Observation data Epoch J2000 Equinox J2000
- Constellation: Cassiopeia
- Right ascension: 00^{h} 08^{m} 18.17031^{s}
- Declination: +51° 23′ 16.5984″
- Apparent magnitude (V): 13.32

Characteristics
- Evolutionary stage: Helium-burning pre-white dwarf
- Spectral type: DOZ1

Astrometry
- Proper motion (μ): RA: +30.043 mas/yr Dec.: −0.727 mas/yr
- Parallax (π): 2.4089±0.0355 mas
- Distance: 1,350 ± 20 ly (415 ± 6 pc)

Details
- Mass: 0.64+0.08 −0.04 M_{☉}
- Radius: 0.059+0.031 −0.018 R_{☉}
- Luminosity: 5,000 L_{☉}
- Surface gravity (log g): 6.7±0.3 cgs
- Temperature: 200,000±20,000 K

Database references
- SIMBAD: data

= KPD 0005+5106 =

Helium-burning pre-white dwarf in the constellation Cassiopeia

KPD 0005+5106 is a helium-rich white dwarf located 1,350 light-years from Earth. As a "pre-white dwarf", it is believed to still be in the helium-burning phase, just before nuclear fusion finally stops. It is one of the hottest known white dwarfs, with a temperature of 200,000 K.

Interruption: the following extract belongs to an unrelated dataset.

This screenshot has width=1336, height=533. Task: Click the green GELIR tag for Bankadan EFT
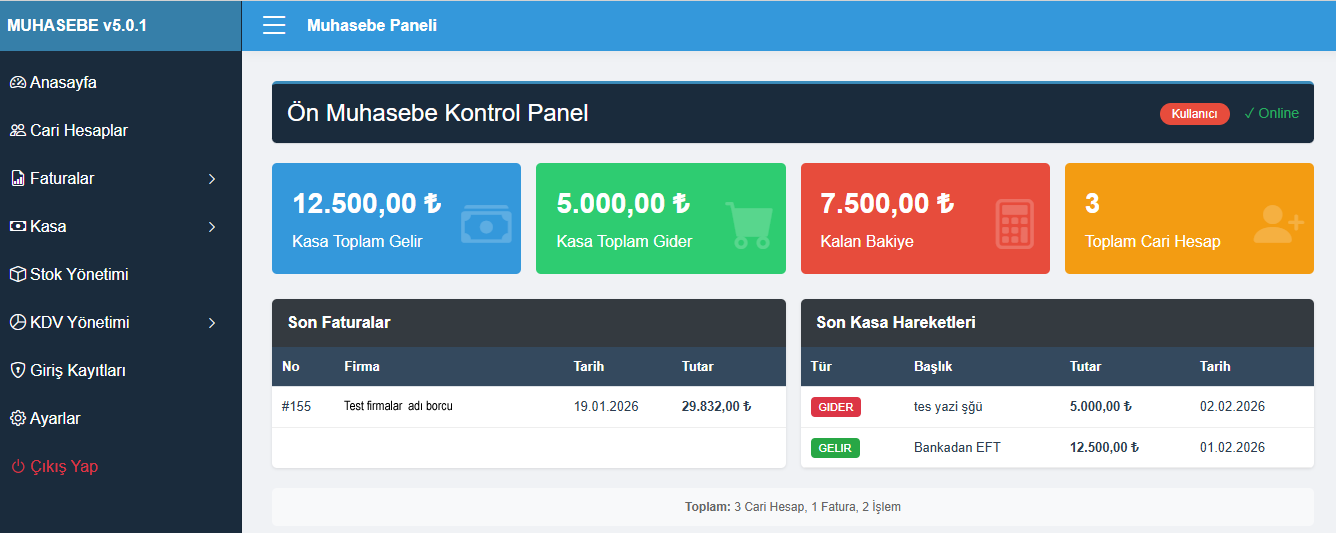835,448
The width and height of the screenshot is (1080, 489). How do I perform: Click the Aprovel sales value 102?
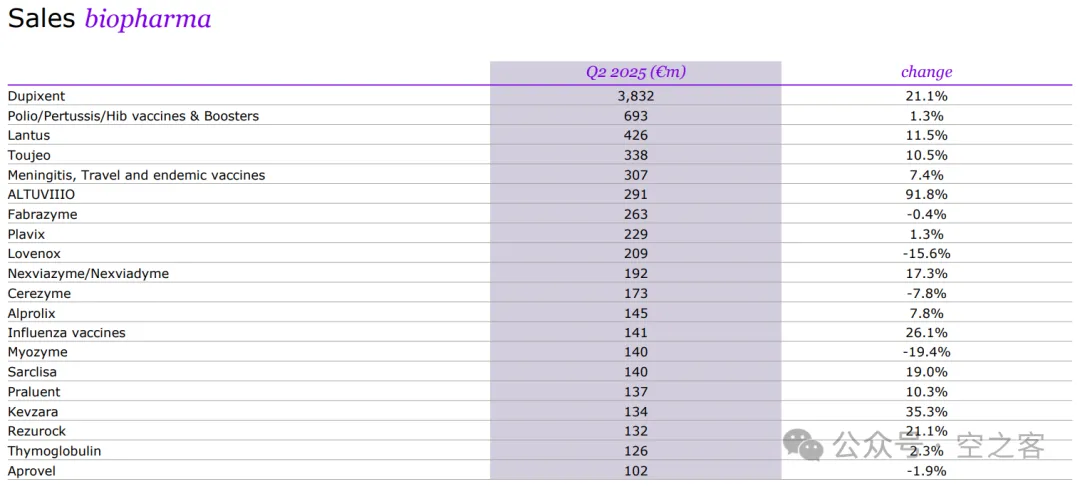tap(635, 471)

== Possible companion object ==
KPD 0005+5106 has been observed to emit high-energy X-rays that regularly increase and descrease in luminosity every 4 hours and 42 minutes. This indicates that the star possibly has a companion orbiting it. Simulations show that a Jupiter-mass object can exceed the roche lobe and is the most likely companion for KPD 0005+5106. The white dwarf pulls material from its companion into a disk around itself, before it slams into its north and south poles. The concentration of material at the poles causes the creation of two bright spots emitting high-energy X-rays.